Tattoo Is Now Legal In Oklahoma
Oklahoma was the last state to legalize tattooing.
Tressa Madden, director of consumer protection at the state Department of Health, said her office has been swamped with inquiries about the licensing process.
"Build the rules, and they will come," said Madden, whose department is in charge of licensing tattoo artists and tattoo establishments.
"I try to return phone calls as fast as I can. We're just being busy, and we're working as hard as we can."
The health department hired an additional public-health specialist, and now has four people to help regulate the tattooing.
Requirements for a license include professional experience in tattooing or completion of an approved apprentice program. There is also a standardized test and requirements for certificates in CPR, first-aid and in dealing with bloodborne pathogens.
A surety bond of $100,000 is also required, along with an initial licensing fee of $1,000 and a $500 charge for annual renewal.
"The laws make it a little more difficult for the average Joe to pick up a tattoo machine and say he knows what he's doing," said Brandon Mull, a member of Oklahoma Tattooing and Piercing Association and the Oklahoma Body Art Coalition, both of which fought to change the state's tattoo laws.
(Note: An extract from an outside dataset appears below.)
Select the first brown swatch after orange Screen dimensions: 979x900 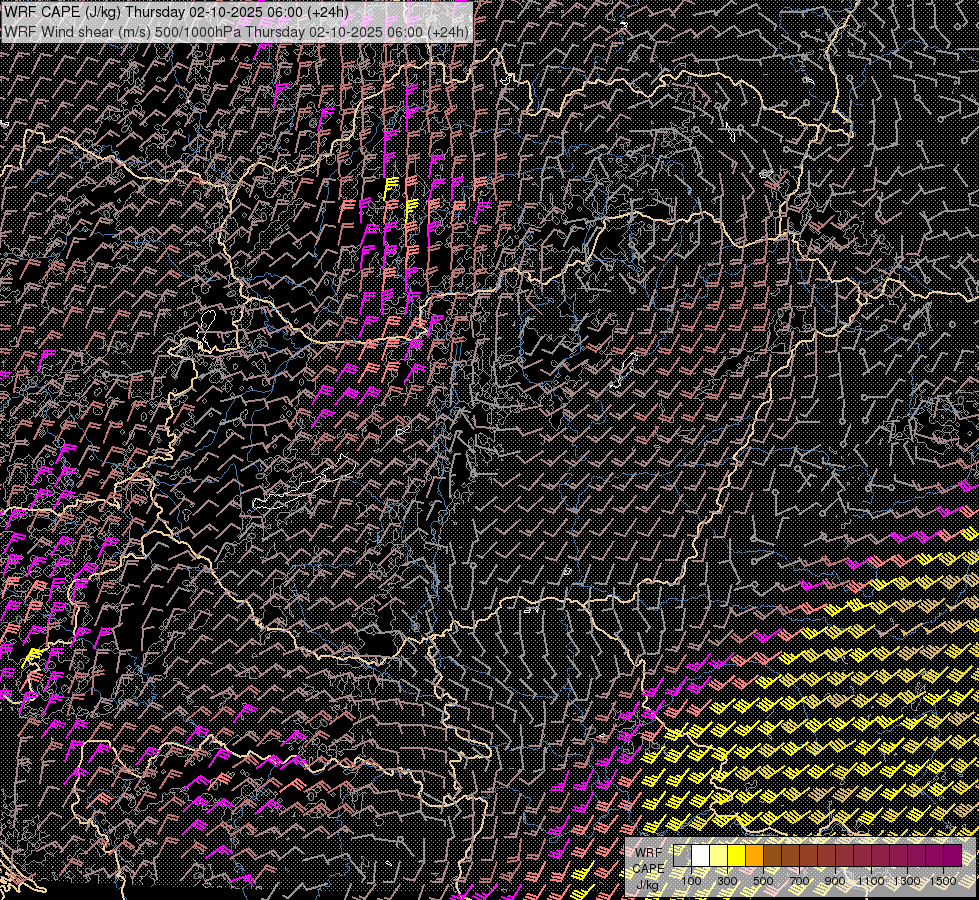pyautogui.click(x=772, y=855)
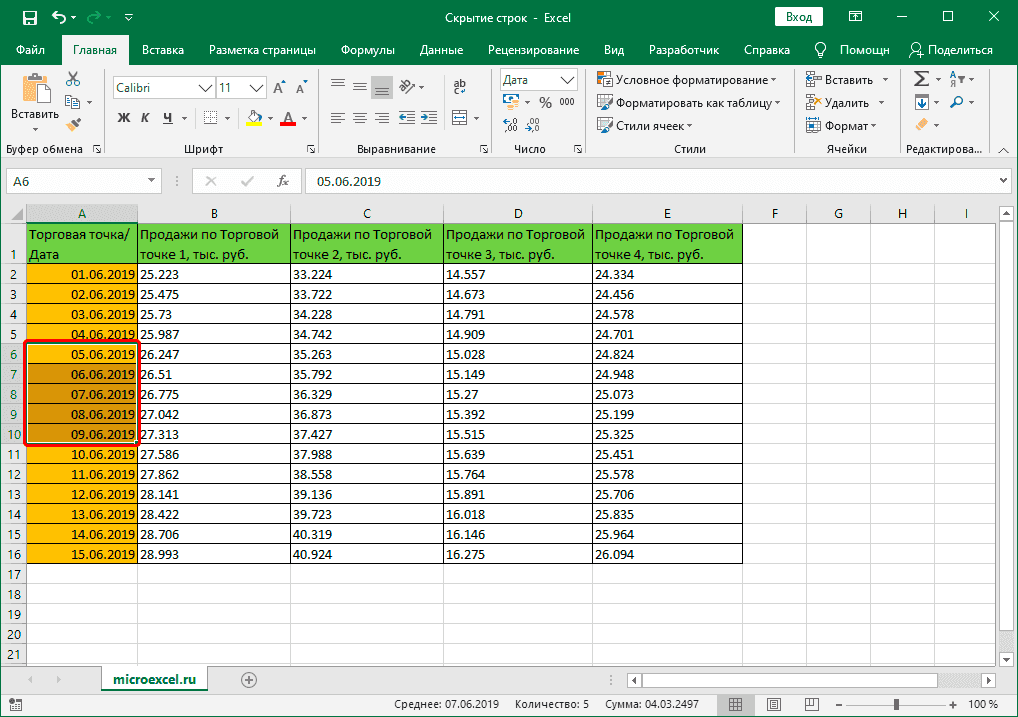Image resolution: width=1018 pixels, height=717 pixels.
Task: Click the Save icon in title bar
Action: 29,18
"It's just going to make it all around safer for the public."
Mull started in 1997 asking the state Legislature to legalize the work he's done for 12 years.
He was arrested in 2003 for tattooing. He said he was filling out the paperwork for licensing and hopes to be approved by Wednesday.
State Rep. Al Lindley, D-Oklahoma City, introduced legislation to legalize tattooing.
"I'm relieved," Lindley said. "I was really surprised at the resistance, and it's a big relief now that my colleagues have seen the light and seen that the public had gotten sick and tired of seeing legislators dancing around this issue."
State Rep. John Wright, R-Broken Arrow, thinks legal tattooing will hurt the state's economy because employers are less likely to hire a job applicant who's tattooed.
"Our society as a whole still does not view tattoos in a favorable light," he said. "Many CEOs do not wish to have people working on their front lines who are overtly calling attention to themselves."
George Stratton, owner of Cutting Edge Tattoo in Arkansas City, Kan., said about 30 percent of his customers are Oklahomans who cross the state border for a legal tattoo.
He knows a portion of that business will slough off, but he predicted that many tattoo artists in Oklahoma won't have the experience or the money to meet state licensing requirements.
He said that if his business got bad:
"I'll move to Oklahoma and still have a jump ahead."